As soon as the shop owner reappeared, Henry noticed a tinge of concern in his expression. He was soon followed by Lady Wolseley at her most regal, and, he could not help feeling, at her most loud.

‘I was not aware that you ventured out alone,’ she said. ‘Are you lost?’ She smiled a glittering smile and let out a short laugh.

He bowed to her and noticed as he lifted his head that she knew the other gentleman. Both she and the dealer seemed anxious about his presence. When Henry looked towards him, he saw that in those seconds between his bow and his turning of the head, something urgent and almost alarmed had passed in glances between Lady Wolseley and the gentleman.

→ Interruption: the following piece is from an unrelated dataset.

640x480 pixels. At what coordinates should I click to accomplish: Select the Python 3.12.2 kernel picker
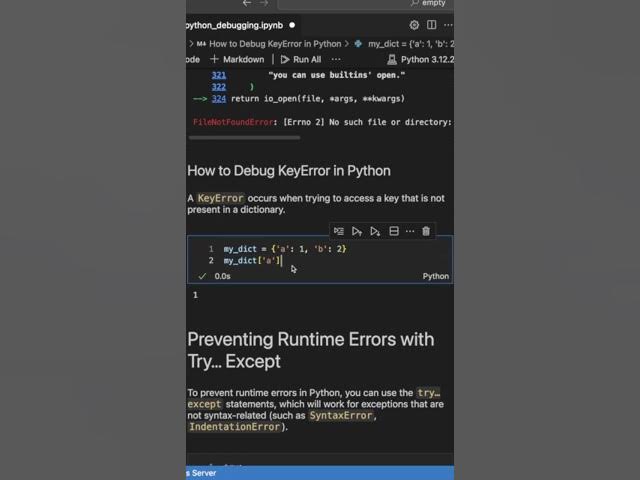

‘Most of the objects in here are beyond your means,’ she said to Henry. Both of them knew instantly that the remark, although meant as a joke, was too brusque and too sharp.

‘A poor man can always look,’ he said, waiting for her to retrieve the situation and wondering how she would do so.

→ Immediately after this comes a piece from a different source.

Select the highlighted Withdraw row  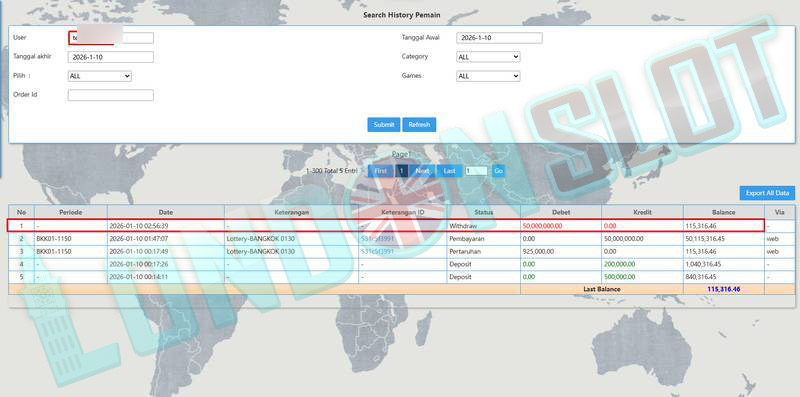(386, 225)
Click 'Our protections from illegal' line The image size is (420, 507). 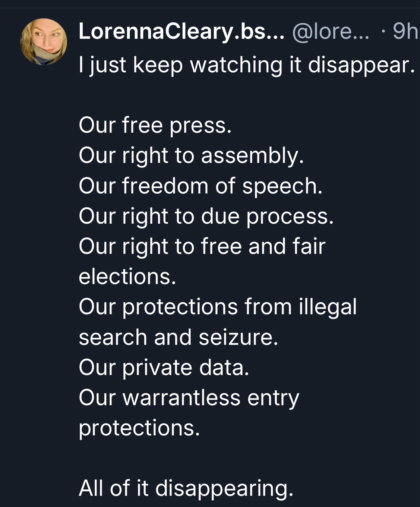coord(218,306)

‘Come then and I will show you,’ she said. She led him down the stairs, calling for another lamp.

He knew that it was a signal for the gentleman to go and was not surprised to hear the front door of the antique shop being shut once more. As Lady Wolseley ordered the lamp to be placed on an Italian cabinet, he wondered who the gentleman was and why they had not been introduced, and why the strain in the room had been so palpable and the encounter, considering Lady Wolseley’s great social experience, so badly managed. Could Lady Wolseley, he wondered, have come close to compromising herself in an antique shop in London on an ordinary winter’s afternoon? And what form would such a compromise take? And in what way was the dealer implicated? Both Lady Wolseley and the dealer now began to extol the virtues and beauties of the cabinet, Lady Wolseley agreeing vehemently with each phrase the dealer uttered, repeating some of them for emphasis, both of them insisting that a price could not even be mentioned, it would cause shock or scandal, it had better remain unknown to the current visitor who loved beauty but had limited means.

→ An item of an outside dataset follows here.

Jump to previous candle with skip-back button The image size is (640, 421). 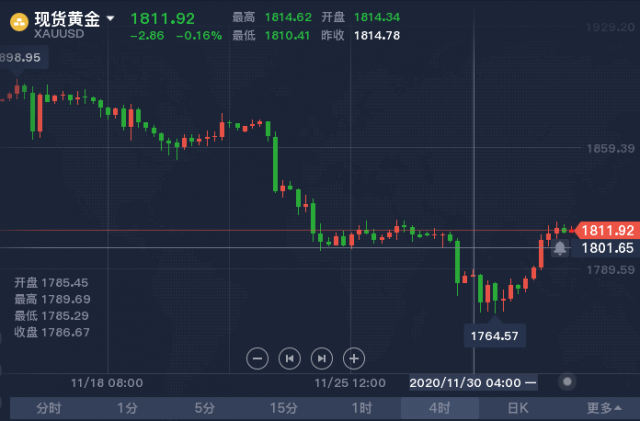(x=289, y=359)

As they both spoke, and then as the dealer fell silent and the conversation was carried by Lady Wolseley, Henry was sure that he had understood perfectly the outlines of the scene just witnessed but not its meaning. Lady Wolseley had arranged to meet a gentleman here, but that alone meant nothing, as she moved freely in London and had taken Henry shopping without the smallest hesitation. The strain had arisen from her unwillingness to greet the gentleman or introduce him. Henry could make no sense of this, could not fathom why she had not either ignored the man totally or made light of knowing him. The conversation which resumed between Lady Wolseley and the dealer seemed to gather up silences and fill them noisily. He realized that he had witnessed a strange London moment whose essences belonged to others and would be kept from him no matter how much he speculated and how long their awkward loitering in the antique shop went on.

While walking up the steps towards the front part of the shop, his eye was caught by the tapestry, which had been moved since his last visit. Now it seemed even more rich and more beautiful. His two companions stopped behind him. He presumed that they too would see the pure delicacy of the colouring, the bright threads working against the faded, the texture suggesting a vast realm long gone.

‘Is it eighteenth century?’ he asked.

‘Look a little and perhaps you’ll make out,’ Lady Wolseley said.

He looked again as the dealer brought the lamp nearer.

‘Do you like it?’ he asked her, wondering if she remembered seeing it on their previous visit.